Error while compiling statement: FAILED: ParseException line 1:0 cannot recognize input near 'MERGE' 'INTO' 'FINAL'

MERGE 
INTO FINAL 
USING FIRST_STAGE
ON IMSI = FIRST_STAGE.IMSI and Site = FIRST_STAGE.Site
WHEN MATCHED THEN UPDATE SET
  Min_Date = least(FIRST_STAGE.Min_Date, Min_Date),
  Max_Date = greatest(FIRST_STAGE.Max_Date, Max_Date),
  NoofDays = FIRST_STAGE.NoofDays + NoofDays,
  Down_Link = FIRST_STAGE.Down_Link + Down_Link,
  up_Link = FIRST_STAGE.up_Link + up_Link,
  connection = FIRST_STAGE.connection + connection
WHEN NOT MATCHED THEN INSERT ( Min_Date, 
  Max_Date, 
  NoofDays, 
  IMSI, 
  Site, 
  Down_Link, 
  Up_Link, 
  Connection )
VALUES ( FIRST_STAGE.Min_Date, 
  FIRST_STAGE.Max_Date, 
  FIRST_STAGE.NoofDays, 
  FIRST_STAGE.IMSI, 
  FIRST_STAGE.Site, 
  FIRST_STAGE.Down_Link, 
  FIRST_STAGE.Up_Link, 
  FIRST_STAGE.Connection )

Solution

  • Hive merge statement is introduced in Hortonworks distribution.

    • Prerequisite for these merge statement to run is:

      Final table needs to be created with transactional enabled ,ORC format ,and bucketed.

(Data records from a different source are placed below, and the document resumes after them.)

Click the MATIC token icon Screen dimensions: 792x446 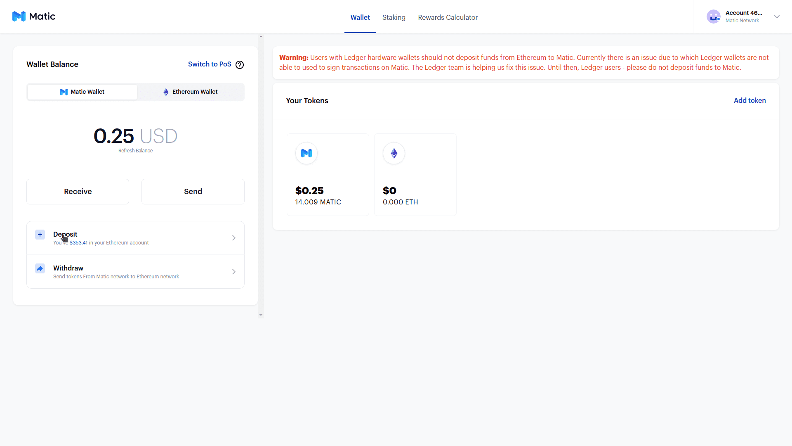point(306,153)
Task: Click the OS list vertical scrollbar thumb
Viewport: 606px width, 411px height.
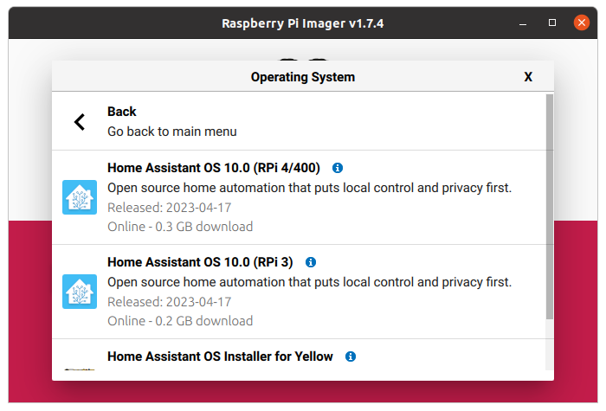Action: (x=550, y=207)
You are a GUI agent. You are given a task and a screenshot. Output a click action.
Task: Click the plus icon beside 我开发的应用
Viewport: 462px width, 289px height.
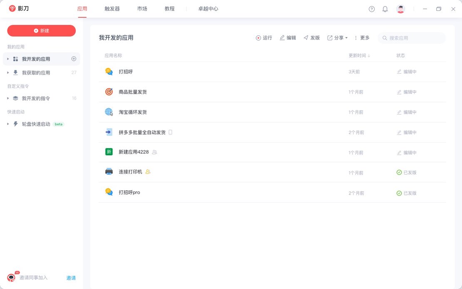tap(74, 59)
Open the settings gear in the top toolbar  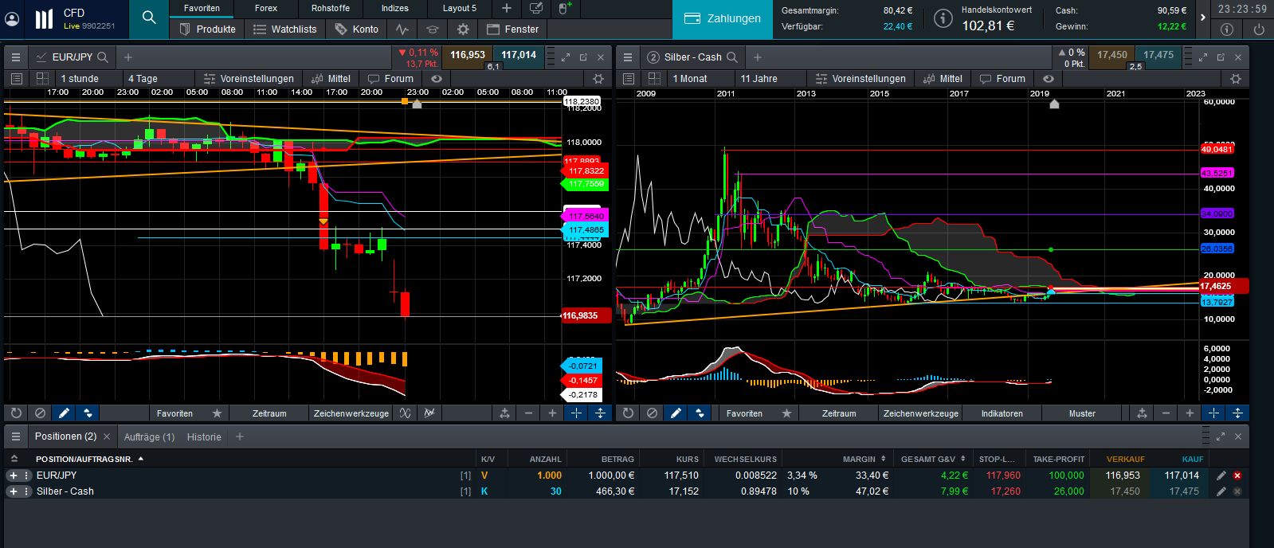pos(463,29)
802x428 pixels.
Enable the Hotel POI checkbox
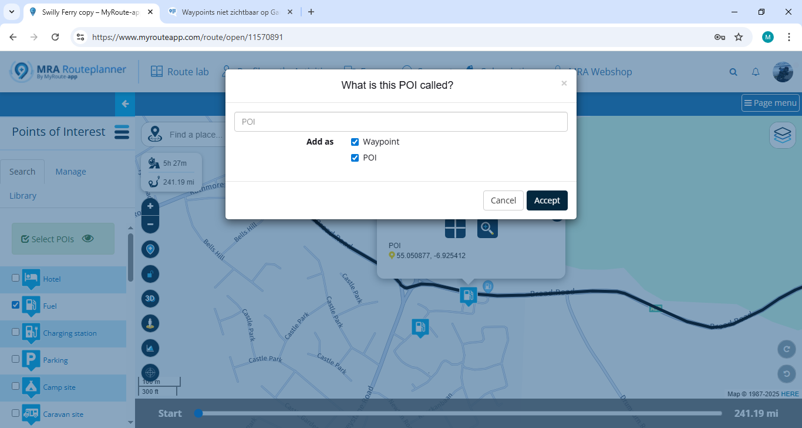point(16,278)

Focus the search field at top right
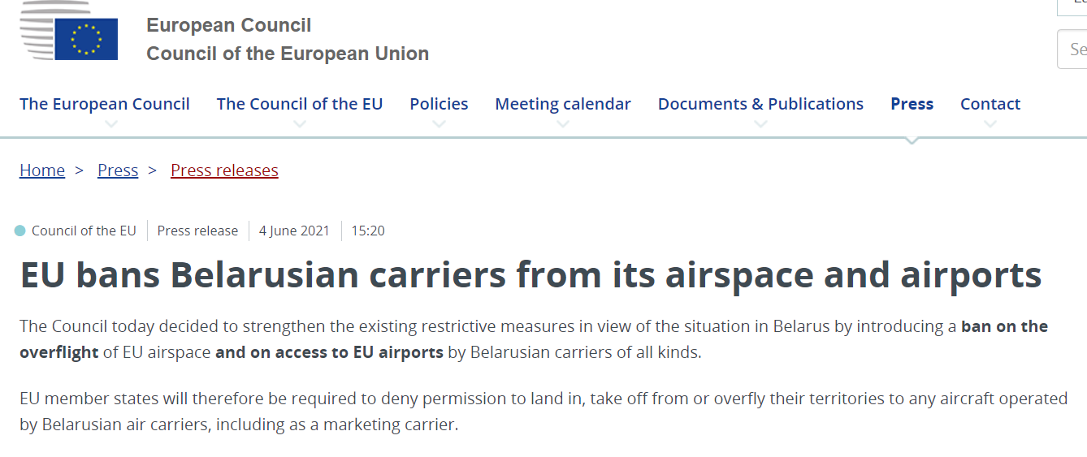coord(1074,50)
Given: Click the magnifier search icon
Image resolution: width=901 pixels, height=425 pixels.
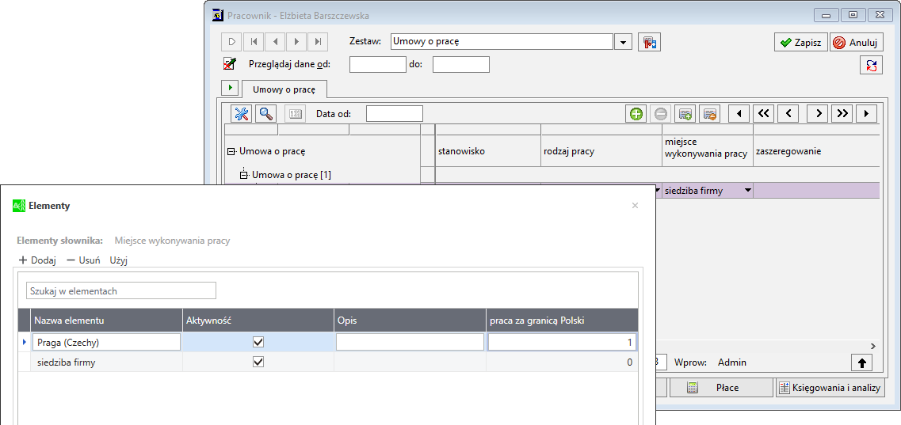Looking at the screenshot, I should point(266,114).
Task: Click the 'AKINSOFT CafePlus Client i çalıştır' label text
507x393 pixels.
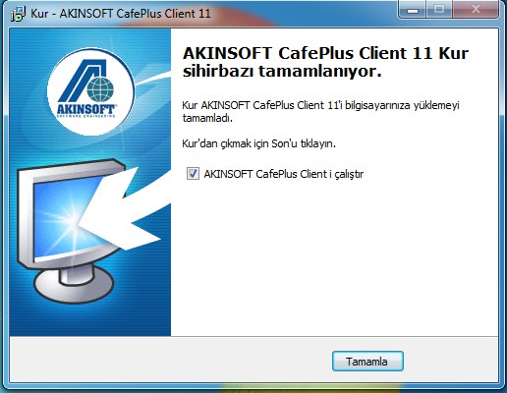Action: coord(284,174)
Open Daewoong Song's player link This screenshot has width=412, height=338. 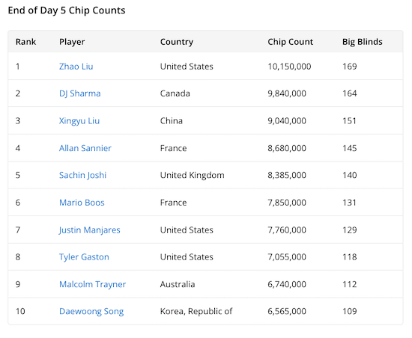click(x=91, y=311)
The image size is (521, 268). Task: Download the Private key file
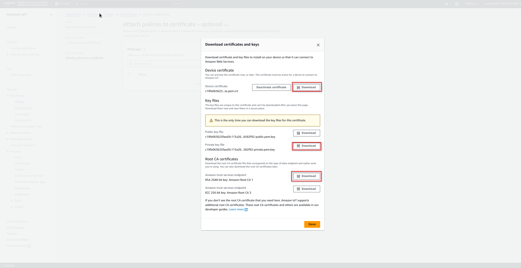[306, 146]
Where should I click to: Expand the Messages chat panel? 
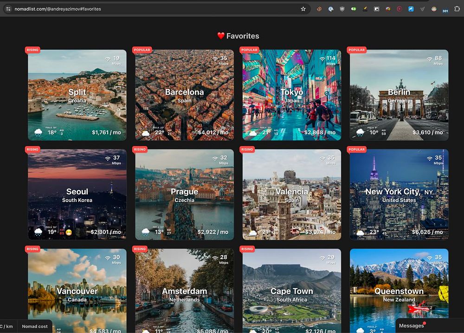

    AFAIK In case of Cloudera distribution we need to use Kudu to perform upsert operations starting from cloudera-5.10+.

    Note: Upsert statement only works for Impala tables that use the Kudu storage engine.

    • I don't think we can run merge statements as mentioned in the post in CDH distributions as of now.